Apparently for "pedagogical" reasons, a distinction between short term and long term is frequently introduced. First, students have to consider one input, usually labor, and show that its marginal productivity decreases. Then, a second input is introduced (machines or "capital"): its presence modifies the productivity of the first input. Thus, this leads to note that the same level of output can be obtained with different "input combinations". The dirty trick consists in confusing possible inter-temporal substitution (which takes time, and which is, in no way, marginal as to "micro" units) with instantaneous substitution. All this is done so that students believe that substitution (between labor and machines), at a given moment, is immediate. Obviously these ’mechanisms’ or argumentations have nothing in common. Nonetheless, the idea which is behind and which absolutely has to break through (even in a subliminal manner) is that if an economy is "flexible" enough, then -eventually after some brief adjustments- full employment will be reached.
Last, but not least, Mc Closkey in his The applied theory of prices (Macmillan, 1985) gives … cat skinning as an example of the fact that “Substituability is common in production as is consumption” ! He says : “You can skin the cat in a machine intensive way by dropping it into an automatic cat-skinning machine and pressing the button. Or you can skin it in a labor intensive (and machine light) way by giving it to a team of bloodthirsty folks” (p 160).
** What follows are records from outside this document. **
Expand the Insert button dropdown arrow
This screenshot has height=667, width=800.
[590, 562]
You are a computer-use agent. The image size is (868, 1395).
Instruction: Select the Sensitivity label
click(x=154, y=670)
We don’t know if it’s really funny, but it’s sure that’s a way to escape the problem (indee, you cannot substitute half of an “automatic cat-skinning machine” with some folks, even it they are ‘bloodthirsty” …
Conclusion on the producer theory:
Discourses on smooth production functions, with substitutable factors, have no raison d’être : their place is in a course on the history of economic theories, which would try to find the origin, clearly ideological (since J.B. Clark) of all this nonsense. Truly in microeconomic courses, the approach in terms of output functions is generally completed by the "cost function" approach (which enables to introduce fixed costs and therefore U-curves). But this approach is very different ( "marshallian" rather than "walrasian", thus without micro foundations): the cost curves integrate prices. It is also true that these curves come from nowhere, but so do the output functions! We might as well stick to the cost function , which is much easier (only one variable). These can be used -for an illustrative purpose- in normative discourses (especially public economics- regulation of monopolies or of oligopolies, collective goods, public goods, etc.). Given their simplicity and their special characteristics, they can be presented directly in this type of course. Here again, there is no need of a specific course in microeconomics.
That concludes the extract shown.